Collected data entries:

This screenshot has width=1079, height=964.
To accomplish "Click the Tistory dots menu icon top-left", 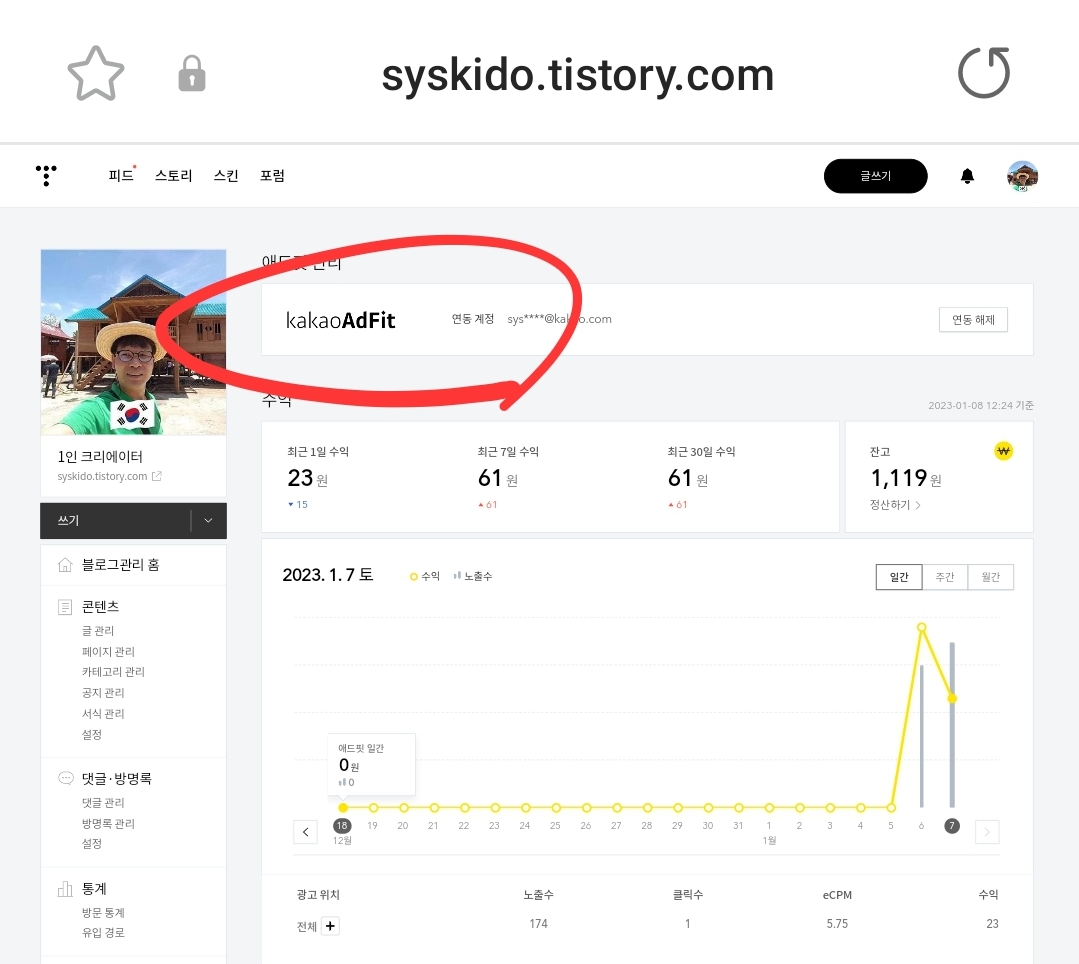I will tap(45, 175).
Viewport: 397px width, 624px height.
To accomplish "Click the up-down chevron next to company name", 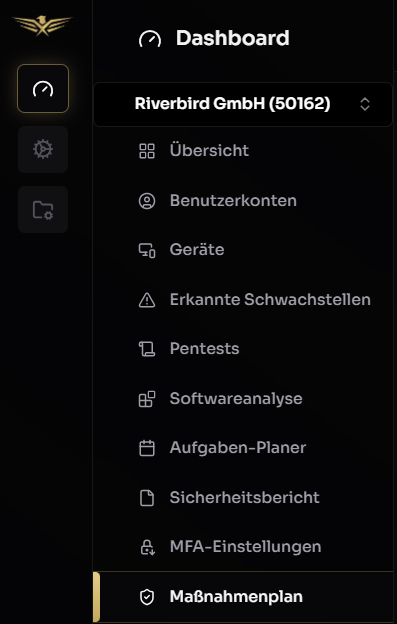I will coord(365,104).
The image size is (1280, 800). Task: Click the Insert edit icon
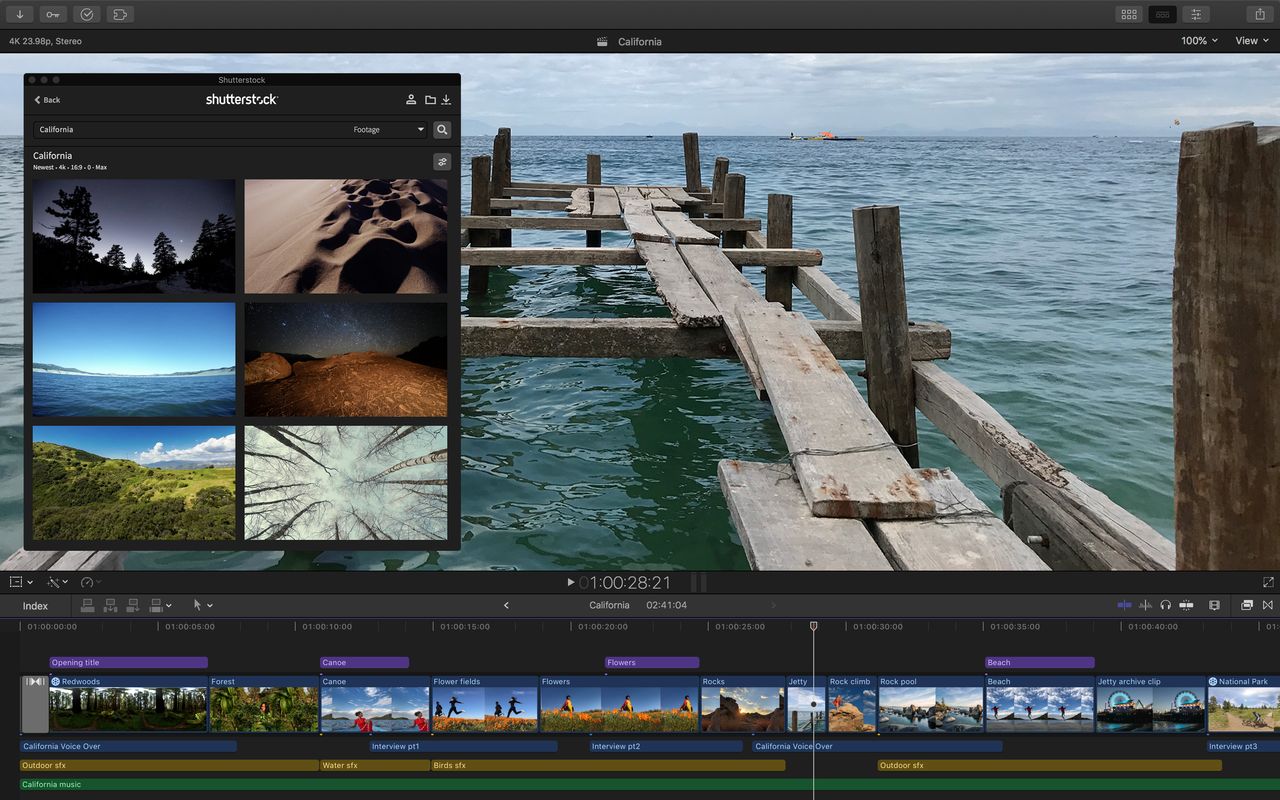click(x=111, y=605)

WHAT IS BEING ASKED: Reproduce every line in the records above that contains the word "width".

ANSWER SECTION:
This screenshot has width=1079, height=964.
Viewport: 397px width, 624px height.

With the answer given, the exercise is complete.